> _Exercise details_: Copy all lines below containing "will".

> _Given records_:
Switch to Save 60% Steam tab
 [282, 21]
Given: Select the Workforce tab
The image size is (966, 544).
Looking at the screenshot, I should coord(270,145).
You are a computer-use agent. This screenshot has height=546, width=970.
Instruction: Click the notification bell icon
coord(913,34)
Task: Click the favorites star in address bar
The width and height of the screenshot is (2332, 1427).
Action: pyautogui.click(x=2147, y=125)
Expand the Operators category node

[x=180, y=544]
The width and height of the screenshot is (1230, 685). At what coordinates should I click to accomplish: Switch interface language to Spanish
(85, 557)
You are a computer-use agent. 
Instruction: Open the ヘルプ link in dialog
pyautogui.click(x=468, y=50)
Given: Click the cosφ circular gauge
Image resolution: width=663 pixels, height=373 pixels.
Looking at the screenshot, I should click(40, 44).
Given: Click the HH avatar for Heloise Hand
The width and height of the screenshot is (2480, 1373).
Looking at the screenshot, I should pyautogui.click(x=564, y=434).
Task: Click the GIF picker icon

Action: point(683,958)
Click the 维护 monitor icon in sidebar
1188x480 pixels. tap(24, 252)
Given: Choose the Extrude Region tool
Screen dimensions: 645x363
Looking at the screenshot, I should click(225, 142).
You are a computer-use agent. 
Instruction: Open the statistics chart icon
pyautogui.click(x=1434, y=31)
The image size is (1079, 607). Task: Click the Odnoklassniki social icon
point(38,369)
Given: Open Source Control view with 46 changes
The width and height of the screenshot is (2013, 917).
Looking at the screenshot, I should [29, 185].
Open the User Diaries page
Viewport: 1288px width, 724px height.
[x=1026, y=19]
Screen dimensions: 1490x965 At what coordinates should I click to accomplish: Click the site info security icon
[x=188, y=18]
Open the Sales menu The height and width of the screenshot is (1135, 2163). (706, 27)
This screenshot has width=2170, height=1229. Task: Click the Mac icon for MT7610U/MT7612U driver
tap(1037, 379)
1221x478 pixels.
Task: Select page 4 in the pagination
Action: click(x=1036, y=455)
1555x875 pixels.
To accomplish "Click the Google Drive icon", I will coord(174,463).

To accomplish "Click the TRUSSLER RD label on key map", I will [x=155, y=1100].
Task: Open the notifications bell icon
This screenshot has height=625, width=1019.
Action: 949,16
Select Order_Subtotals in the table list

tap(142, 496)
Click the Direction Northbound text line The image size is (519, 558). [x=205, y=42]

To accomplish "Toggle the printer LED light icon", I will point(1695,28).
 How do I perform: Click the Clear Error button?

> _Response to this task_:
To accomplish "Click the Google Drive icon", I will coord(174,463).
To accomplish "Click the TRUSSLER RD label on key map", I will [x=155, y=1100].
To accomplish "Toggle the printer LED light icon", I will point(1695,28).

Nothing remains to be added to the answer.